The President has little constitutional authority to halt state legislators. This is a feature, not a bug, of our federal system. So, the most this EO likely can do is direct the executive branch’s prosecutorial powers and the dispersal of federal funding.
These strategies will get substantial legal pushback. While the EO will aim to raise the cost of state AI lawmaking, it can only deter rather than stop bad laws. Paradoxically, ambiguity on the EO’s legal outcomes will add to the uncertainty.
Moreover, an EO like this will easily be jettisoned by the time we get to the next Inauguration Day three years hence. That already happened when Trump 2.0 commenced back in January, and the Biden admin had its own version of this. So it goes.

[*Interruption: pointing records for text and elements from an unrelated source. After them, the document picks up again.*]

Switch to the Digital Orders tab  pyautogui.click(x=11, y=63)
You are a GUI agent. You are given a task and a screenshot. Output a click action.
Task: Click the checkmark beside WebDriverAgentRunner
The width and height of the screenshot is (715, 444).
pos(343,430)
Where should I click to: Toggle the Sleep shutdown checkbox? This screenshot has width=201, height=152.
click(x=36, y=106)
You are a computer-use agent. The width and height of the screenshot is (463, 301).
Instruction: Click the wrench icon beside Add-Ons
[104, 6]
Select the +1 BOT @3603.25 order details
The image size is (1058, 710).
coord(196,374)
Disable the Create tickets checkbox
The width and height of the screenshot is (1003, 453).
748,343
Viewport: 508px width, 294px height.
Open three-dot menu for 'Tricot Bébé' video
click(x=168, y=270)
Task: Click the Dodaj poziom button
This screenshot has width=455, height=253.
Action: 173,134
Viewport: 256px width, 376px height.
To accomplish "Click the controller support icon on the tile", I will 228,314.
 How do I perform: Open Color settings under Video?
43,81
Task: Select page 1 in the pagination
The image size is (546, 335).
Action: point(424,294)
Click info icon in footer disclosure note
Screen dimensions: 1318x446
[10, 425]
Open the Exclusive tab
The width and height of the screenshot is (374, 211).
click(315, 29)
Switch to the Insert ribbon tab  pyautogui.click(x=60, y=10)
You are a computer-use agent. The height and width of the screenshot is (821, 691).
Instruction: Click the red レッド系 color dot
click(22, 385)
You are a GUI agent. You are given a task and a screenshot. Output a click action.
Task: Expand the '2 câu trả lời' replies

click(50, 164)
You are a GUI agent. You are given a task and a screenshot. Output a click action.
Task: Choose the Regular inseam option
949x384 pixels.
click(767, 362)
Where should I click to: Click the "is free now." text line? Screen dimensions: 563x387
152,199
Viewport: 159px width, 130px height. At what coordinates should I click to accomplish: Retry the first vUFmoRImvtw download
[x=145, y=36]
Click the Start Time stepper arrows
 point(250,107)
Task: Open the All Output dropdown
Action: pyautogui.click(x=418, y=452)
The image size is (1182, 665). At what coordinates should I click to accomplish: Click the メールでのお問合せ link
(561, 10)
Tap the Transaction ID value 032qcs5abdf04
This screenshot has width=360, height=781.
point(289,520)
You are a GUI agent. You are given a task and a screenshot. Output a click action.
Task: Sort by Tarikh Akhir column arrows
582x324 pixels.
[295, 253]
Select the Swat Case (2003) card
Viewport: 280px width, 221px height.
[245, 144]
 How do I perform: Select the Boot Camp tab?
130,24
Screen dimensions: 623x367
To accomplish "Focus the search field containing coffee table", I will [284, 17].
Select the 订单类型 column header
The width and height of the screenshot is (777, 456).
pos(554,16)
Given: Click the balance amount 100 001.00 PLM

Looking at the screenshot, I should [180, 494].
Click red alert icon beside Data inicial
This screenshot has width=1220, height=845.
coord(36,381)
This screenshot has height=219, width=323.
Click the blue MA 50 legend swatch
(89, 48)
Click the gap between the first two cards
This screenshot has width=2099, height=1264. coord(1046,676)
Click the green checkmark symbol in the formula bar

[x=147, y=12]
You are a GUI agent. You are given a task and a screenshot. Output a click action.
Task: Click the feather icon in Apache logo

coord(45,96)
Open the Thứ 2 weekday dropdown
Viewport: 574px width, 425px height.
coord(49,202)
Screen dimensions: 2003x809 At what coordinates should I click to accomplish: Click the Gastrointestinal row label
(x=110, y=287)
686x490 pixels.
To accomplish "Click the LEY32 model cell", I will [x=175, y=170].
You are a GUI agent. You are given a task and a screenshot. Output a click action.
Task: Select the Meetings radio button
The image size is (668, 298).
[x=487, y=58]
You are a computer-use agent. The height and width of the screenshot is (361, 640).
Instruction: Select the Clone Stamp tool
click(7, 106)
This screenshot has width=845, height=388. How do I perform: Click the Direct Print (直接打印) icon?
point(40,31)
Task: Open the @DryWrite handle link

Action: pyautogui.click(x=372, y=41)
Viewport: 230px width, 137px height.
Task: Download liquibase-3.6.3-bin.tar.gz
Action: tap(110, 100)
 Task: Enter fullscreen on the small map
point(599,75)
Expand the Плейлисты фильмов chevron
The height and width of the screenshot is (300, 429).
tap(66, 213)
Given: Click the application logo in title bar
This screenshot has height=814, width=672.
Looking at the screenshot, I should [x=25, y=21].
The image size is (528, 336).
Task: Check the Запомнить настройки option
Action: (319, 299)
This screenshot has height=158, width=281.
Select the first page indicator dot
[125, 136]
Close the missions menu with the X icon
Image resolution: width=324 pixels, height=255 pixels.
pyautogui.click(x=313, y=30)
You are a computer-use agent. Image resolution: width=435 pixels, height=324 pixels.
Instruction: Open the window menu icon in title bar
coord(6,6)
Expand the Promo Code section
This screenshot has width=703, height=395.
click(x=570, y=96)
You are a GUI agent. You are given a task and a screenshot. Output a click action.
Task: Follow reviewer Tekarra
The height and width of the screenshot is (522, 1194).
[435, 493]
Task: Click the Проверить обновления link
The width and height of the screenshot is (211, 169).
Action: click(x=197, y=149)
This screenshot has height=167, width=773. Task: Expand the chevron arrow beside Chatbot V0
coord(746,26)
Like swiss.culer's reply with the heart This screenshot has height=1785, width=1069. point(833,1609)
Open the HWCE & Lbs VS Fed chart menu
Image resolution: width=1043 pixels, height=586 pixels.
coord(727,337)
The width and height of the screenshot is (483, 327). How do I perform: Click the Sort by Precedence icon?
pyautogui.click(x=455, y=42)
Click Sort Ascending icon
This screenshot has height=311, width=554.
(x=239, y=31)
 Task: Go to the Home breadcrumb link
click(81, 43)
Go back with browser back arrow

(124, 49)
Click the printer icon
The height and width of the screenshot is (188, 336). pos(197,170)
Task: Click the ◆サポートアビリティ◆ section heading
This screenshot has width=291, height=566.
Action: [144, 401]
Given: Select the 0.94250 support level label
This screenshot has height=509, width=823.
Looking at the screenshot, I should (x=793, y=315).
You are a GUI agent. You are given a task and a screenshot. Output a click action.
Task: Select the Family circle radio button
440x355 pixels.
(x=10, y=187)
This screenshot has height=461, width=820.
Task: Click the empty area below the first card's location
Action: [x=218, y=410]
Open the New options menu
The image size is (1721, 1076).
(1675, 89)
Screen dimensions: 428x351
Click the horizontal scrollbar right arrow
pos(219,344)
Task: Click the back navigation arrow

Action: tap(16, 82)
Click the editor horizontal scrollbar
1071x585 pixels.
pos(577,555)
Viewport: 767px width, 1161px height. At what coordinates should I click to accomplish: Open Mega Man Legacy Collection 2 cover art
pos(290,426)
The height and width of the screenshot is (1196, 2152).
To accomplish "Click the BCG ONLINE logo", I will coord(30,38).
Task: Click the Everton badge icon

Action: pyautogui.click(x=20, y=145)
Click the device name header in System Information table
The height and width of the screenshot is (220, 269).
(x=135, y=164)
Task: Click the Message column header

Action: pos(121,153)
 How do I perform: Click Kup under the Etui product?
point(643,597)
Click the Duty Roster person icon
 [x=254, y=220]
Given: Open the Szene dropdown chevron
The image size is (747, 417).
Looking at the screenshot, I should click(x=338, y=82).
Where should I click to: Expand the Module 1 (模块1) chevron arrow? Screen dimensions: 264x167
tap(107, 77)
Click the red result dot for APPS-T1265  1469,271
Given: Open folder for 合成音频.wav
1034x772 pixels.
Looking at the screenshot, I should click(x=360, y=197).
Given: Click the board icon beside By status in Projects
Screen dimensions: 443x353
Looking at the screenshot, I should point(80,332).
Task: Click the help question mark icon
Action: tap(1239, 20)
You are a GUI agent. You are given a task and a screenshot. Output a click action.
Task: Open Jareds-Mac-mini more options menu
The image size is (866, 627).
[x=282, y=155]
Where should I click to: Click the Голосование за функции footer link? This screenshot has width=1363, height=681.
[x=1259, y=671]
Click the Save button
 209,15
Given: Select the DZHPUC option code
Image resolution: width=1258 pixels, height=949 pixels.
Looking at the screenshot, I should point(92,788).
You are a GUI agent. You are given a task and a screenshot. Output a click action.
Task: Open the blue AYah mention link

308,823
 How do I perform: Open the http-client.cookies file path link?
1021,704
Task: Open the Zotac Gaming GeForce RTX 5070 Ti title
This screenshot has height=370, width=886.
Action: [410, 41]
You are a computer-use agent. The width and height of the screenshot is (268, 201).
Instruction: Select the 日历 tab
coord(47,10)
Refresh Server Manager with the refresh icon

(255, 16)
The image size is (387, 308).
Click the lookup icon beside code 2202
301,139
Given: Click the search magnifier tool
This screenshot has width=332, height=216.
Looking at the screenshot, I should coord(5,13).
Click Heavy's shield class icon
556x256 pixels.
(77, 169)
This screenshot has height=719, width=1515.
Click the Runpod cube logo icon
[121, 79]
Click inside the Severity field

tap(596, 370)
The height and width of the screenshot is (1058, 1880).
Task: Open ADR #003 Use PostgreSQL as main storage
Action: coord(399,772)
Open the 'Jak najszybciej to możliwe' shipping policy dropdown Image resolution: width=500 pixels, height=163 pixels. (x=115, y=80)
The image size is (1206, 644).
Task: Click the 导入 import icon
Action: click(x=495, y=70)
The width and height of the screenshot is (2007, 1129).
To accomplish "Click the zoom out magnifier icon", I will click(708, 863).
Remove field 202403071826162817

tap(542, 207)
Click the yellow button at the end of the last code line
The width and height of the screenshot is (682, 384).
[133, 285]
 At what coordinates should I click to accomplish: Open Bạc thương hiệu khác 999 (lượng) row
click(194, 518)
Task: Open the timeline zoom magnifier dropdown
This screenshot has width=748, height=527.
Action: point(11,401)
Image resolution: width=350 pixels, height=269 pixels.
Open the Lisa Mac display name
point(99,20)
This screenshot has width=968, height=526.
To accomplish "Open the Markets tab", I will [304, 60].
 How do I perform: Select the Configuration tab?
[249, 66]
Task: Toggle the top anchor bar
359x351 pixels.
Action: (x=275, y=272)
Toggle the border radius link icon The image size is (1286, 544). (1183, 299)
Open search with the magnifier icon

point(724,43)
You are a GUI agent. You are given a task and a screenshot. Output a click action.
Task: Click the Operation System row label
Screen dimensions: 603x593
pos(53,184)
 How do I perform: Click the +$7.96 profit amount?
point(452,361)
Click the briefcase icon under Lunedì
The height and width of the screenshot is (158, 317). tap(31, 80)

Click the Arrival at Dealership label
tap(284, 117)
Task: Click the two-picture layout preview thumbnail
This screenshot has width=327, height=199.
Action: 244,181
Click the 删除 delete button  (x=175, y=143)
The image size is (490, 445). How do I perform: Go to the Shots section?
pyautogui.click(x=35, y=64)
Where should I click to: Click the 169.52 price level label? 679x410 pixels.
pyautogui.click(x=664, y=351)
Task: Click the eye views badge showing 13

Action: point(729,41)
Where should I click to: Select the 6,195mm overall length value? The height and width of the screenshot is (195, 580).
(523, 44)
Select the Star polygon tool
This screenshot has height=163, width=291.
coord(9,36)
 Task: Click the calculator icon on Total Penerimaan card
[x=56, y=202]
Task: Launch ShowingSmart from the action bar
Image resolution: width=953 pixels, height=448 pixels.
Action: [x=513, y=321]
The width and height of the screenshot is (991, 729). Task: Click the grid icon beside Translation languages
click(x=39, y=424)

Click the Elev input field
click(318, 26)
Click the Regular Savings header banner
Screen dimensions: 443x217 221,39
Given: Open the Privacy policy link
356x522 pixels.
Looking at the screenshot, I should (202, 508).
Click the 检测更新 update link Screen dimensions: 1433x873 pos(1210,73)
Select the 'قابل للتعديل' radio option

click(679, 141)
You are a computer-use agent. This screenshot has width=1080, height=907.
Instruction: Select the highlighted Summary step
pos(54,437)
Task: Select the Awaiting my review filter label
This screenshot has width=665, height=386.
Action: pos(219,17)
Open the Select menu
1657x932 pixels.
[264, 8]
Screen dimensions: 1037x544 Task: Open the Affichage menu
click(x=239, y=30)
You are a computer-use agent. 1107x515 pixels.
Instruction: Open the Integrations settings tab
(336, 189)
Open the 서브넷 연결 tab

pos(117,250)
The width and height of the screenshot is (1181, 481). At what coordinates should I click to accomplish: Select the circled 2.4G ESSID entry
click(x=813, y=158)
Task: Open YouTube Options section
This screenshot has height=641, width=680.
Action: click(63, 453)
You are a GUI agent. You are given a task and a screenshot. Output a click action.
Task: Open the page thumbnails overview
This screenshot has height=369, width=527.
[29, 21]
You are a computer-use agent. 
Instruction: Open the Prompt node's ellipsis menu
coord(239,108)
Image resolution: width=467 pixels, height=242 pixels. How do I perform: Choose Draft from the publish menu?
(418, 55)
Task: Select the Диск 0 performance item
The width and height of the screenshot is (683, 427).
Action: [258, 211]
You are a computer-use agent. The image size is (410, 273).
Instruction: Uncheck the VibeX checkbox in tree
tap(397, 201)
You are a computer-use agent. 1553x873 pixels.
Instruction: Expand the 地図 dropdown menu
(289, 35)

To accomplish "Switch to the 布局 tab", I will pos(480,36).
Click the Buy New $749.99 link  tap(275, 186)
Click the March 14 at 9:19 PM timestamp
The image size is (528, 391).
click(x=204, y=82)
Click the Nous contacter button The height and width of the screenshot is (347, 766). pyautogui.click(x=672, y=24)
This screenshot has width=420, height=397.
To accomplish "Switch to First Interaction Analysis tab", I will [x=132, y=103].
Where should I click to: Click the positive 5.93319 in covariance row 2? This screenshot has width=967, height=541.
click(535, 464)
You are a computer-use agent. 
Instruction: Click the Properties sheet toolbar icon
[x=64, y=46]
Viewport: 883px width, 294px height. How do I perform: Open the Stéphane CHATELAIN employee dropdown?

Congress already rejected AI moratorium language twice this year. This happened with the One Big Beautiful Bill Act this summer and then in the National Defense Authorization Act last week. Without strong White House leadership to form a filibuster-proof legislative coalition, future moratorium attempts will keep getting stuck in the mud.
Congress has just one year to do this before the midterms potentially upset the balance. Lawmakers from both parties are sending a strong signal that without solid, preemptive action from Congress, the EO will not get us through regulatory Mordor.